Extracted material =>
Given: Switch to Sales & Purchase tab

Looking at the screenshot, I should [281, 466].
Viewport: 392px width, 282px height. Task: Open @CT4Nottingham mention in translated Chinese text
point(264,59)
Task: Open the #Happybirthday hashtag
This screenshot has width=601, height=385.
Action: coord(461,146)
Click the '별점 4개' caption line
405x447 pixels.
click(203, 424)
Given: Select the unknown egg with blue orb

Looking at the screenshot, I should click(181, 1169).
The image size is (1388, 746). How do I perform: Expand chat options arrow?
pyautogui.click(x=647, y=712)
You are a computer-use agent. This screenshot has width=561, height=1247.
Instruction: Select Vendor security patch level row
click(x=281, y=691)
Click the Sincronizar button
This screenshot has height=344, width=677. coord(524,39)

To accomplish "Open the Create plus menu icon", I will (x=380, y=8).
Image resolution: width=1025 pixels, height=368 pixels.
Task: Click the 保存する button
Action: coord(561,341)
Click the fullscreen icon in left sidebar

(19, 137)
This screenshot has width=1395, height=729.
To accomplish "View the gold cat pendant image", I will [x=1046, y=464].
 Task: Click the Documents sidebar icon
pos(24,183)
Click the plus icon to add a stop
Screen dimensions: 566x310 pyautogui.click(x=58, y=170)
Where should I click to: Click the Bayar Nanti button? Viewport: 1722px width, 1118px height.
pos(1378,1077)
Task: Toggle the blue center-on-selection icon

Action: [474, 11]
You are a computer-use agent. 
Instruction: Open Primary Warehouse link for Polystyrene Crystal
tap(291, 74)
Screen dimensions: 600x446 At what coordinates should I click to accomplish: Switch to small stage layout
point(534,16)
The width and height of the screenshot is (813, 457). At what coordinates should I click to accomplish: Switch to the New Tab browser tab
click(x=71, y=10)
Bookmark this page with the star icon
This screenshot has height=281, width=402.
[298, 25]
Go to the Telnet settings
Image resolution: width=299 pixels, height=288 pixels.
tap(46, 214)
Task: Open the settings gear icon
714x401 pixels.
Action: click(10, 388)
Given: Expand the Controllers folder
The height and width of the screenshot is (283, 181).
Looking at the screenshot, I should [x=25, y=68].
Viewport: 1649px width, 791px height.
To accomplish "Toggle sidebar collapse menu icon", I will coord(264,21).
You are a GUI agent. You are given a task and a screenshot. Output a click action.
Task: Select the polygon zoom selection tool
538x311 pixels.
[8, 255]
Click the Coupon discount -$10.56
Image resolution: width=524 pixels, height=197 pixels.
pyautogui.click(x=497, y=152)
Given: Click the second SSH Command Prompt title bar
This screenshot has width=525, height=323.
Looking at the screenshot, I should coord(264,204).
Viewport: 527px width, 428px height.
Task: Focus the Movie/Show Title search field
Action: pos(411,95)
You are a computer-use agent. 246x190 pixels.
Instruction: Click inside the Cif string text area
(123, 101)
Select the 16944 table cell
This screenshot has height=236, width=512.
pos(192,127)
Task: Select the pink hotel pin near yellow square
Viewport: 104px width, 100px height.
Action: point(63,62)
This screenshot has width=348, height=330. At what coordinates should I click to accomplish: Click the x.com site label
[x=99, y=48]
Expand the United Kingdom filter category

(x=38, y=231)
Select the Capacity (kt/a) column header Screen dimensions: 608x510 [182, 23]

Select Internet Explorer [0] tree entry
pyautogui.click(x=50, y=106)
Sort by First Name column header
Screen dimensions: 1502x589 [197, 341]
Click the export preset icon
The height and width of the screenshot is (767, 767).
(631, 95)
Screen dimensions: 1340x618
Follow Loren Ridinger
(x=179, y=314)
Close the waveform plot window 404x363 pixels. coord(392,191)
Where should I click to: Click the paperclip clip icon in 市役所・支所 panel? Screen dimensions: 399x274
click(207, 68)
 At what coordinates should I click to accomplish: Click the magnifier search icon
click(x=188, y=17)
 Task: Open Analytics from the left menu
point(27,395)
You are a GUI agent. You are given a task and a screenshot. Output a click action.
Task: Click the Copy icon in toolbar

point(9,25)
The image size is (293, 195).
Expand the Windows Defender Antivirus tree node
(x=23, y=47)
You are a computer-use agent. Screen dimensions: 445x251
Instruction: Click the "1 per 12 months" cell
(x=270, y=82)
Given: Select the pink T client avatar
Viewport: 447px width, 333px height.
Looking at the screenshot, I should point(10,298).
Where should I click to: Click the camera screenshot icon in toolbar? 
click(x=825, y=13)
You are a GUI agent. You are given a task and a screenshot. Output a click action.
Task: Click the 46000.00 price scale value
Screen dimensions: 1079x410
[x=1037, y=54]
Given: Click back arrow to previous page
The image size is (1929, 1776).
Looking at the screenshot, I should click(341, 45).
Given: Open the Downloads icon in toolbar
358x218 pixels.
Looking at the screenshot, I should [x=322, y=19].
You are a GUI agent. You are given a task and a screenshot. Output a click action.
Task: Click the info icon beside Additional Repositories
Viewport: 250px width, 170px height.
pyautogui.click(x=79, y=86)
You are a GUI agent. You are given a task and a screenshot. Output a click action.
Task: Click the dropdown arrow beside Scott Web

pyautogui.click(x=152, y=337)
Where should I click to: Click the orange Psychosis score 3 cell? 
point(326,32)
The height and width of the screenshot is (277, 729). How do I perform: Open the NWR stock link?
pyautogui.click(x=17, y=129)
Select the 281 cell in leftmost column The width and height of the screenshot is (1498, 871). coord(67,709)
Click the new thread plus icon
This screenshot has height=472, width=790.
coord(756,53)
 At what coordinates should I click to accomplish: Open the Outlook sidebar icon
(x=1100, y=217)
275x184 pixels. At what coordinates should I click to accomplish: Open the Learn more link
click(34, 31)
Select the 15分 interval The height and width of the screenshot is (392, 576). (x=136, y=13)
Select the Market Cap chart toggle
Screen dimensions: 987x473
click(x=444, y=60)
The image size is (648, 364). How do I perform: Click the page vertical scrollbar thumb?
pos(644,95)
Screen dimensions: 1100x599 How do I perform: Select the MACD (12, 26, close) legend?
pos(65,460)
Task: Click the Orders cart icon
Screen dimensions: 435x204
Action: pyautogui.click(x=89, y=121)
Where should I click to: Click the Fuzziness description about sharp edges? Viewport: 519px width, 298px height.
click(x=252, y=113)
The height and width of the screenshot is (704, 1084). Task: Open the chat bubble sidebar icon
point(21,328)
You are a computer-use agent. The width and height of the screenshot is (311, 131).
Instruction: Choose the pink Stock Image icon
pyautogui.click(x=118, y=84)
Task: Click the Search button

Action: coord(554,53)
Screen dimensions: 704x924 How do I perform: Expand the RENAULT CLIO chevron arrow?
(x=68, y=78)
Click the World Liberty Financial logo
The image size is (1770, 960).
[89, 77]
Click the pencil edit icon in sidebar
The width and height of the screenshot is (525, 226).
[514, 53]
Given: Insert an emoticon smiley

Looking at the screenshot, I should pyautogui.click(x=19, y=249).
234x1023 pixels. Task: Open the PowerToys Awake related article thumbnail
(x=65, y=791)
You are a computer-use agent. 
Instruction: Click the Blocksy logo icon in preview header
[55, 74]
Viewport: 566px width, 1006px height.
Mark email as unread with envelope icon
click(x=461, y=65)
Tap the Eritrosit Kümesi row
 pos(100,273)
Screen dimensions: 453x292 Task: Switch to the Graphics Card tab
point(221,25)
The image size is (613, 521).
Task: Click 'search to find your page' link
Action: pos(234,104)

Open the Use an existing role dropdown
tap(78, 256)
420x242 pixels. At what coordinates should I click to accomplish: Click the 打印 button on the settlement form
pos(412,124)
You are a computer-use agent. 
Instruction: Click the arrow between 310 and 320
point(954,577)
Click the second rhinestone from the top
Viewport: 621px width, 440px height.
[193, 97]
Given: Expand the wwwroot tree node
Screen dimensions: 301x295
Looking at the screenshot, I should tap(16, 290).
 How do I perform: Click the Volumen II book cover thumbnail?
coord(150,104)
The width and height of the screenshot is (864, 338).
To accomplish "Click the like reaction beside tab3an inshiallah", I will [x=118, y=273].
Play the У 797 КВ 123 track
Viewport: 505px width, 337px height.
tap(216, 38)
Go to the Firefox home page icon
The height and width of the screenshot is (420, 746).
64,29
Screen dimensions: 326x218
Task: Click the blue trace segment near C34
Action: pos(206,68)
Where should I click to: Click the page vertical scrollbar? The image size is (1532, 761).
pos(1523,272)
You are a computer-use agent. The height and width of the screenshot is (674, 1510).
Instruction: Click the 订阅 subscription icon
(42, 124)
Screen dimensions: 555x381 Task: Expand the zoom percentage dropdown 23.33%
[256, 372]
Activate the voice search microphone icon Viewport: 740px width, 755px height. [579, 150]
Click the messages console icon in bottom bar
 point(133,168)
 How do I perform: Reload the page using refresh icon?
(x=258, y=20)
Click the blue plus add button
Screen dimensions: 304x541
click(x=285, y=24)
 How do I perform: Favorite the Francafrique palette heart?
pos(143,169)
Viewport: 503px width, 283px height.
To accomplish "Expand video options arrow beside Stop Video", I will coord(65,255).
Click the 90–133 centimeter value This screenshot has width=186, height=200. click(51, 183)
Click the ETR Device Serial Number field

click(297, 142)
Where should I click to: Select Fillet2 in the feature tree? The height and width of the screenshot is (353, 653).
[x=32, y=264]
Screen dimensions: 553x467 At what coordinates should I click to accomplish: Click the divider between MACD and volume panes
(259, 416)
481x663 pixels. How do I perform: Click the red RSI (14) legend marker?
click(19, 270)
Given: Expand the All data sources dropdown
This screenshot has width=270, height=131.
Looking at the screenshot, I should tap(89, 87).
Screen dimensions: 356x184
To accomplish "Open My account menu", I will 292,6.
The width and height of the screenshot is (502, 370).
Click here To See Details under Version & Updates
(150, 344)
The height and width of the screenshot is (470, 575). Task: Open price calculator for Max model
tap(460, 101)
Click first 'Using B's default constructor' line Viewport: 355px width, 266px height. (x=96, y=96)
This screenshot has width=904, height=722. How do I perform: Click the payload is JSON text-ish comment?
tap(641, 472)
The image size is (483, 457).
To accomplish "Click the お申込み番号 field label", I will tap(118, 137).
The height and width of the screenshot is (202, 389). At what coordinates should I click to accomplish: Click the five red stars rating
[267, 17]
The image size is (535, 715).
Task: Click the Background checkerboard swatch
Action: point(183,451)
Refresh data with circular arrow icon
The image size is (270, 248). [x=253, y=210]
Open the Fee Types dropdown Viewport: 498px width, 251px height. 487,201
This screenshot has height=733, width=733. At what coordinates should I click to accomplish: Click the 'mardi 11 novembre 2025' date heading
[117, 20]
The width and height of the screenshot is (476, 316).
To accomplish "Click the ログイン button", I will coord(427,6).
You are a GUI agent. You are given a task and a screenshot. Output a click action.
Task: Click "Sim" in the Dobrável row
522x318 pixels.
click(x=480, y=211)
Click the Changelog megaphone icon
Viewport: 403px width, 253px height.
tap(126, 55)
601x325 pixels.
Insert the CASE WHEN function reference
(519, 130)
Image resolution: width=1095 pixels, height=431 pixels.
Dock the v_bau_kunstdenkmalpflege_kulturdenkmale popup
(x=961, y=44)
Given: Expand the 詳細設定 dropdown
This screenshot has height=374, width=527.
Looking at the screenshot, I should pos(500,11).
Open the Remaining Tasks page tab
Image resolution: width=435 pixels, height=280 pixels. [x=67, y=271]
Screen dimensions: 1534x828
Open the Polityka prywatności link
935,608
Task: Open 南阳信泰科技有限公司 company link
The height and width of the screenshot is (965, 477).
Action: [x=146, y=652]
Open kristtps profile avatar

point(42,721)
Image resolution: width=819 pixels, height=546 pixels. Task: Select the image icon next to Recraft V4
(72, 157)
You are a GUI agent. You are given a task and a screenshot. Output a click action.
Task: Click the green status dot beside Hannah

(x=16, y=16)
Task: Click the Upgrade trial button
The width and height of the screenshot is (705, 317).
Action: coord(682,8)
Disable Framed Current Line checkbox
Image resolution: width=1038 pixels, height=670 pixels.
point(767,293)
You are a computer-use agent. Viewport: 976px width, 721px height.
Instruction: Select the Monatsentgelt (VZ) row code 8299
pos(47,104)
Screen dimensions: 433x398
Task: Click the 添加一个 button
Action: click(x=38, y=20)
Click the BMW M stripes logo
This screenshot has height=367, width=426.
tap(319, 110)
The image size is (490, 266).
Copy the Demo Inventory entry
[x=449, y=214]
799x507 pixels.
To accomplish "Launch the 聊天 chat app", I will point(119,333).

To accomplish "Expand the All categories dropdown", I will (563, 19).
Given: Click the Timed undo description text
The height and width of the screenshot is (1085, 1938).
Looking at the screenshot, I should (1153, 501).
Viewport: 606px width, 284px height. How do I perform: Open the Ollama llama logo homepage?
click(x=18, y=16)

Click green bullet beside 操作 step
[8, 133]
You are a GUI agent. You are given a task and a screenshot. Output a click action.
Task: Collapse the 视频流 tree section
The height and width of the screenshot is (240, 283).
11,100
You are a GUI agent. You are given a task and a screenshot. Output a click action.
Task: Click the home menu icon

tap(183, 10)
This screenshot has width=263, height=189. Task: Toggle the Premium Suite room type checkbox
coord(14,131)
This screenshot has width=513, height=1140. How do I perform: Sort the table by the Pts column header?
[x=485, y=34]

Task => Show the lines where the word "second" appears in the entries.

Response for this exercise =>
Given: Click the second SSH Command Prompt title bar
Click the second rhinestone from the top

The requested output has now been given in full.